(Task statement)
When you reach the line that contains "This screenshot has height=473, width=634." in the data below, copy it and every line after it exactly, adding nothing.

[Saved data entries]

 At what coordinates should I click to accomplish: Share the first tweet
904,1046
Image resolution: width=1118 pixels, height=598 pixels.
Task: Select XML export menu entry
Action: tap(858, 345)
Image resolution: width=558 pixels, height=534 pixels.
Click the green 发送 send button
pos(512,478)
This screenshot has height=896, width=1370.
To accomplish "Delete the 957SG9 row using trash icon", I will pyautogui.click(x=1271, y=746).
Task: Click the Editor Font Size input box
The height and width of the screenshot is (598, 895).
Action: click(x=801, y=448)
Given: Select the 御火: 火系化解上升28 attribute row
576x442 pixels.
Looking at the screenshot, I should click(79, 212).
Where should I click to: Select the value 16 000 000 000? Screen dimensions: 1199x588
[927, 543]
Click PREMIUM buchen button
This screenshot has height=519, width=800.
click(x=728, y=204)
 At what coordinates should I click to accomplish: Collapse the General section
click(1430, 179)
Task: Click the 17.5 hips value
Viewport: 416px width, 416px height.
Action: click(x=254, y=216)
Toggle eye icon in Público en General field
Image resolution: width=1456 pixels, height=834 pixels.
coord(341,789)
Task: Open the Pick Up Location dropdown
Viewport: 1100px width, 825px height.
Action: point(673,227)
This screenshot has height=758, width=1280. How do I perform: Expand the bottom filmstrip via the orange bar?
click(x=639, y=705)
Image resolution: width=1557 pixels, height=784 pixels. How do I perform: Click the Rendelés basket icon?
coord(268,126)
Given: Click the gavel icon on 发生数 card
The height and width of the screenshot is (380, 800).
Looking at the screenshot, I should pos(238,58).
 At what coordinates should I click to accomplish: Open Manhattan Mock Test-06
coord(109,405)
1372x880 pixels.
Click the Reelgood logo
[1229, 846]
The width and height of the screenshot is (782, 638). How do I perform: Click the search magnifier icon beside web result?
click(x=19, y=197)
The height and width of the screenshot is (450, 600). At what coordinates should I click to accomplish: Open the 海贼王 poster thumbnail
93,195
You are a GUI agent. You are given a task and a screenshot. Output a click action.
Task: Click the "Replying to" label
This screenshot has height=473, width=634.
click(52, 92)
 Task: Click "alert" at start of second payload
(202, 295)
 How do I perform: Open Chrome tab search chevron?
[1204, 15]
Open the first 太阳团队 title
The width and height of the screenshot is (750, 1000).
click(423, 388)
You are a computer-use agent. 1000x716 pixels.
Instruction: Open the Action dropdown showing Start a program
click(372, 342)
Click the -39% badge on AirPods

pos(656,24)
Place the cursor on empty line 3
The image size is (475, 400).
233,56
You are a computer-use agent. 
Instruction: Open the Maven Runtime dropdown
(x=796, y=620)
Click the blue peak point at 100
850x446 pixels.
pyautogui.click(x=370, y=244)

(Task answer)
This screenshot has height=473, width=634.
click(52, 92)
 Task: Click "alert" at start of second payload
(202, 295)
 How do I perform: Open Chrome tab search chevron?
[1204, 15]
Open the first 太阳团队 title
The width and height of the screenshot is (750, 1000).
click(423, 388)
You are a computer-use agent. 1000x716 pixels.
Instruction: Open the Action dropdown showing Start a program
click(372, 342)
Click the -39% badge on AirPods

pos(656,24)
Place the cursor on empty line 3
The image size is (475, 400).
233,56
You are a computer-use agent. 
Instruction: Open the Maven Runtime dropdown
(x=796, y=620)
Click the blue peak point at 100
850x446 pixels.
pyautogui.click(x=370, y=244)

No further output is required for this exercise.